Justin Rose & Scott Verplank top leaderboard
The first question Scott Verplank was asked dealt with his final hole of the day -- and lone bogey in the tournament.
"I only had one screw-up in two days and you want to know about that first," Verplank said, shaking his head and chuckling after his 6-under 66 was good for a share of the lead through two rounds of the Bob Hope Chrysler Classic.
Verplank's second shot on his closing hole Thursday found water, but his round was still good enough to tie Justin Rose at the top of the leaderboard at 12 under.
Rose holed a pair of bunker shots on his way to a 65.
Verplank began the day on the back nine at the Classic Club, one of four courses used for the first four rounds. By the time he was ready to wrap it up on No. 9, he held a one-shot lead over Rose, who already had finished.
But Verplank's second shot, out of the rough on the 595-yard, par-5 ninth, wound up wet.
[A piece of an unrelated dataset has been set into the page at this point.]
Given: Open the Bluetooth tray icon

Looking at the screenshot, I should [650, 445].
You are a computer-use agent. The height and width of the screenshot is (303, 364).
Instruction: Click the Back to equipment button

"It just didn't come out like I thought it was going to, and it was a little bit right of where I was aiming. It hit the hill and overran and went into the water," he said. "I dropped the ball into a bad lie and I hit another bad shot.
"At that point, I was just ready to get done. The only thing that made me mad was how I left this 30-foot putt for par about 5 feet short. I was not happy about that."
The 42-year-old Verplank, who tied for second last year, said that because there are three rounds to go, he didn't spend much time looking at the leaderboard during the second round this time.
"I looked over there one time and saw that I was right there around the lead or in the lead or whatever. I just told my caddie to get the camera out and take a picture and we'll go from there," Verplank said, grinning.
Rose, who tied for 10th in the 2006 tournament, knocked in his bunker shot for an eagle on the par-5, 516-yard fifth at La Quinta Country Club. He duplicated that shot with another out of the sand for a birdie on the par-3, 202-yard 12th.
"I obviously was very pleased with the way I played," he said.
He agreed with Verplank that being in front after the second day isn't very significant in the Hope.
"I don't think you can get too excited about 36 holes in a 72-hole tournament, let alone -- I don't even know how many holes it is," Rose said. "Ninety, is it?"
First-round leader Robert Allenby followed his opening 63 with a 70 and was tied for third at 11 under with tour rookie Johnson Wagner. Wagner had a 67.
Phil Mickelson, in his first event of the year, bogeyed the last two holes and shot his second consecutive 70, leaving him eight shots behind the leaders.
"I'm enjoying it, and I'm starting to hit some good shots," said Mickelson, the tournament champion in 2002 and 2004. "I just haven't scored.
"I think that's the last piece to come around after a long layoff, getting those little shots around the green and getting your putts to go in."
Defending champion Chad Campbell stumbled to a 74 at La Quinta, dropping him 12 strokes back at even par.
Verplank, whose most recent of four PGA Tour titles came in the 2001 Canadian Open, finished second twice last year and has been a runner-up six times since his last victory. He's making his 2007 debut in the Hope.